From Latin America to Paris
This engaging disc finds Lionel Cottet, the Swiss-born principal cellist of the Bavarian Radio Symphony Orchestra, teaming up with the Mexican pianist Jorge Viladoms for a French-South American musical dialogue in which everything comes in equivalent pairs. The cello sonatas by Debussy and Manuel Ponce, written roughly contemporaneously, are the main works, flanked by shorter couplings comparable in subject and mood. So Saint-Saëns’s ‘Le cygne’ is juxtaposed with Villa-Lobos’s Song of the Black Swan; Fauré’s Élégie contrasts with the greater desolation of Ginastera’s ‘Triste’; and Pièce en forme de habanera, one of Ravel’s forays into Latin American dance music, takes its place alongside Piazzolla’s Oblivion. The Thaïs Méditation is out on a limb, though there are two arrangements of Ponce’s Estrellita: the first, by Heifetz, is fairly straightforward; the second, by Gaspard Glaus, gradually morphs into an up-tempo jazz piece that forms a virtuoso encore at the disc’s close.

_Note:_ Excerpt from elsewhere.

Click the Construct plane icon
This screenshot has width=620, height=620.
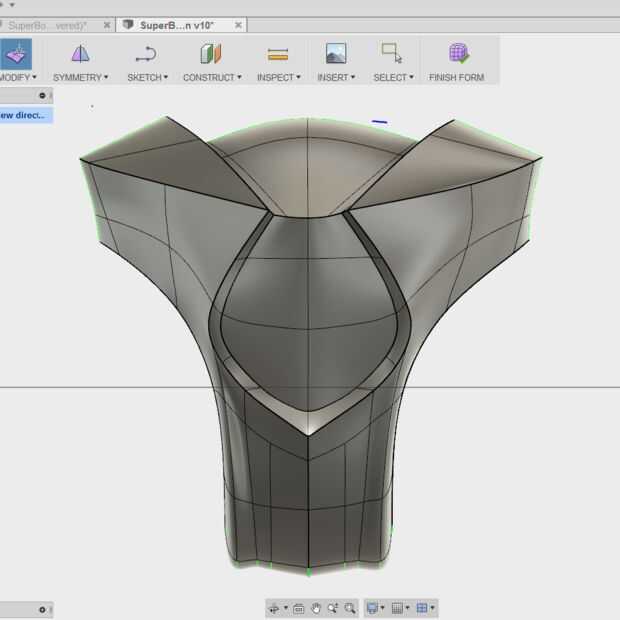[211, 54]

The performances similarly depend upon contrasts and tensions between Cottet’s ultra-refinement and Viladoms’s extrovert dynamism. Ponce’s unwieldy four-movement Sonata is piano-driven, its keyboard-writing strenuous, and Cottet takes a few moments to assert himself against Viladoms’s bravado at the start, though the Allegro alla maniera d’uno studio, which forms the work’s scherzo, is wonderful in its intricate dexterity. In the Debussy, the polarities are reversed, and Cottet very much takes the lead in an interpretation that is all the more striking for its subtlety and restraint. Among the shorter pieces, Villa-Lobos’s swan is particularly exquisite, and the pair’s starkly novel way with Fauré’s Élégie, from which every trace of sentimentality has been removed, serves as a reminder that we should never take such familiar music for granted. The recording itself, made in RTS’s Geneva studios, is ideally warm and clear. Someone should have done something with the booklet notes, though, which get dates wrong and come in gruesome translator‑ese.